Fatherless and heartbroken, Megan began regularly hanging out with Tory Lanez, whom she hooked up with after he told her his mother had also died. She considered Lenz a good friend — until the evening of July 12, 2020, when he shot her in the foot after a drunken fight. Meghan repeats in the documentary that she was afraid to admit what really happened to the police shortly after the killing of George Floyd in May 2020, so she lied and said she had run over the glass. I thought the police might kill them all.

That wasn’t the end of it. The documentary shows Lanez’s prison phone call with Kelsey Harris, Meghan’s best friend and assistant at the time, in which he asks her to “figure out what you gotta do to save me from this shit.” (This isn’t new information, but it’s still shocking to hear.) As we already know, Kelsey turned on Megan over her belief that she slept with Lanez, leading to a media circus that portrayed the incident as a fight between the two women. The double betrayal left Megan alone because she closed herself off.

In a 2022 interview on CBS Morning, Gayle King pressed Meghan on whether she had ever had a sexual relationship with Lynes. Meghan’s denial, which was immediately blasted by skeptics as a lie, will be recirculated as evidence of her supposed lack of trustworthiness. Megan admits in the documentary that she didn’t tell the truth on air — in her telling, she hooked up with Lanez once or twice, when she was drunk — but she stayed focused on the truth of the matter, which is that none of this excuses her. He gets shot. Ultimately, all of this is a distraction from the fact that she was shot in the foot.

The documentary highlights the significant hostility Meghan has faced since the beginning of her career, pulling out old news clips, podcast recordings, TikTok videos, and more. Surprisingly, Tucker Carlson emerges as one of her tamer critics, making a predictable complaint about the corrupting influence of her sexually positive music. What’s shocking about the documentary is the amount of Lenz’s defenders (or depraved misogynists looking for a convenient reason) who have come out of the woodwork to attack Meghan. This includes podcasters who call her a liar, known abusers like Chris Brown who jump through hoops to testify about Lanez’s character, and clout chasers like Drake who slanders Megan…just because. It’s not just men: a lot of women are ready to throw it under the bus too. Meghan recently filed a lawsuit against blogger and YouTuber Milagro Gramz for carrying out a “campaign of harassment and cyberbullying,” which included circulating fake pornography of Meghan.
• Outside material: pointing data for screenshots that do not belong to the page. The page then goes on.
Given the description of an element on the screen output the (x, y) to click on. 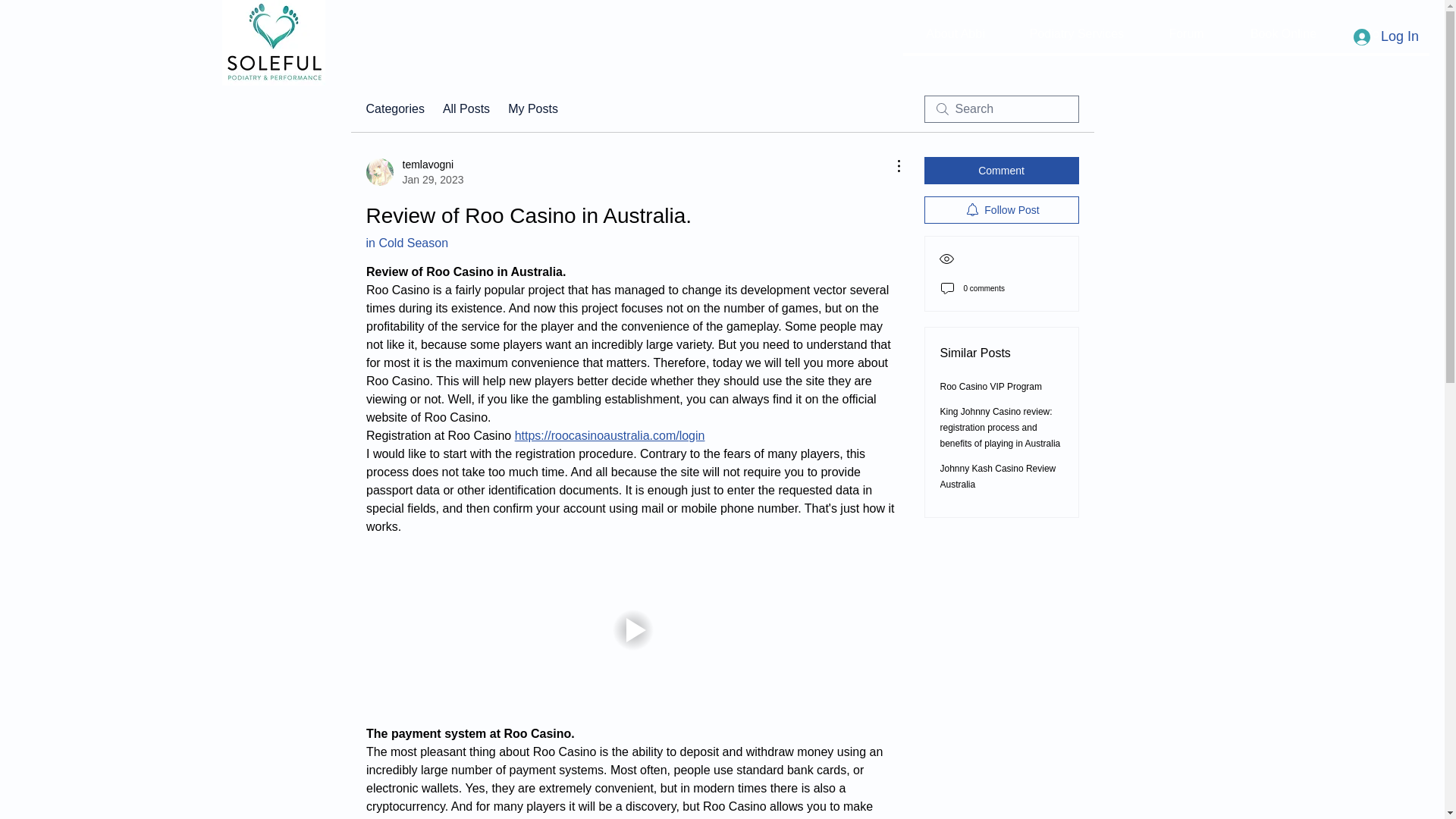
Log In (1385, 36)
All Posts (465, 108)
Forum (1185, 34)
Follow Post (1000, 209)
Comment (1000, 170)
My Posts (532, 108)
Roo Casino VIP Program (991, 386)
Podiatry Services (1075, 34)
Categories (394, 108)
in Cold Season (414, 172)
Johnny Kash Casino Review Australia (406, 242)
Contact (998, 476)
About Abbi (1384, 34)
Given the description of an element on the screen output the (x, y) to click on. 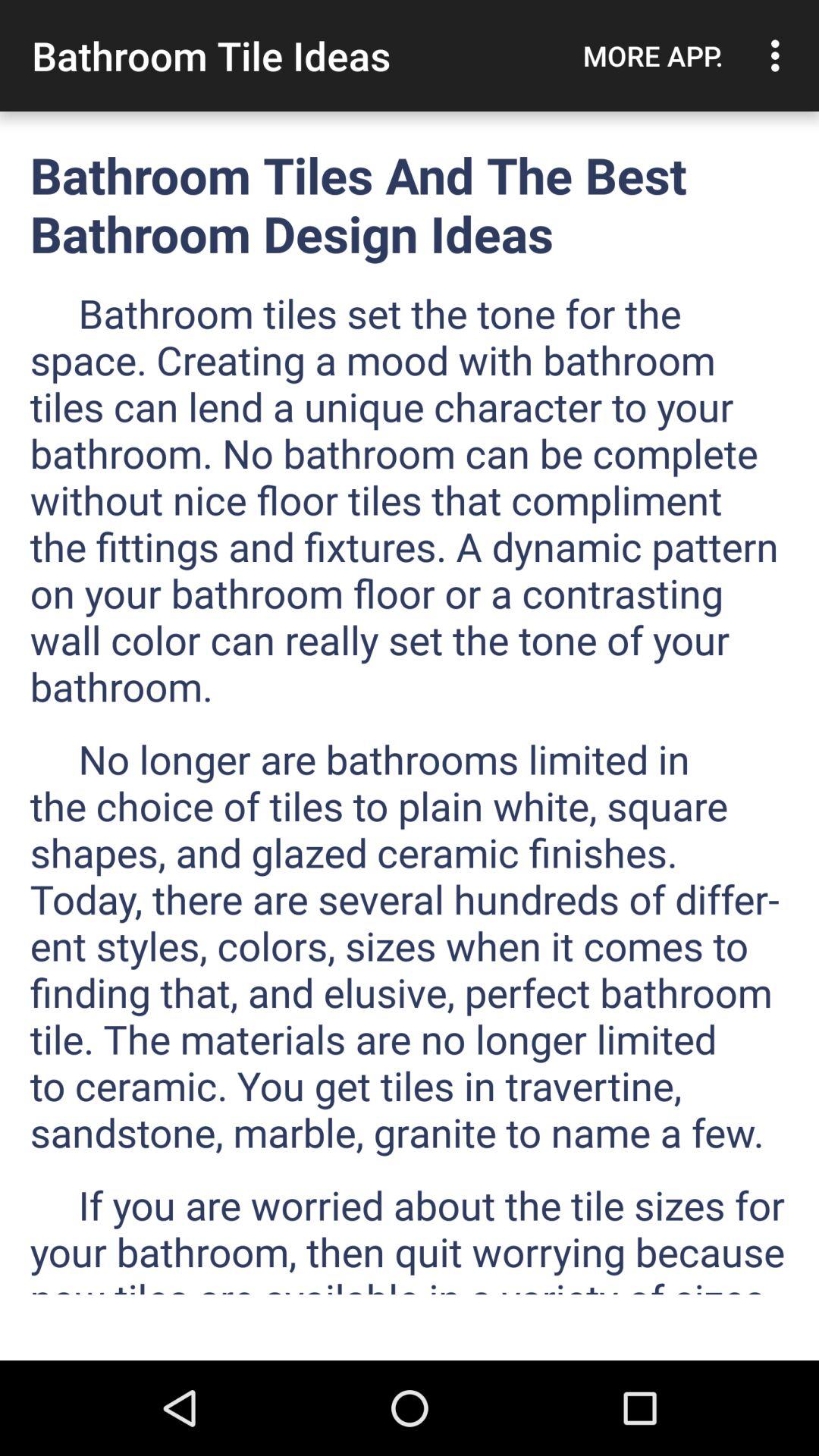
choose the item above bathroom tiles and (779, 55)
The harassment campaign — which included death threats and jokes about how Lynes should have “finished the job” — made Meghan nervous for her safety, especially in crowds. Constant stress and anxiety also caused Megan to become paralyzed and contemplate suicide. “I would rather not be in this situation than live with it,” she recalls. Eventually, in 2022, after someone broke into her house while she was performing on SNL, she had to clear her schedule and spend one month in a mental health retreat. There, she visited the shooting incident every day with the attending physician. One silver lining: She left treatment feeling like a new person.

Even in her weakest moments, Meghan is admirably principled and brave in the documentary. She pushes herself to keep going, knowing that’s what her mother wants. “You have to be strong,” she says, commenting on her decision to testify at Lanez’s 2022 trial, where he was convicted of three felony counts: assault with a semi-automatic handgun; carrying a loaded, unregistered firearm in a vehicle; Discharging a firearm with gross negligence. “I know someone somewhere is going through something similar.” The documentary shows her crying as she receives the news of his conviction in her home, and although the hate against her continues, she says she is improving: “I feel like I’ve gotten to a place where I don’t really care.” “.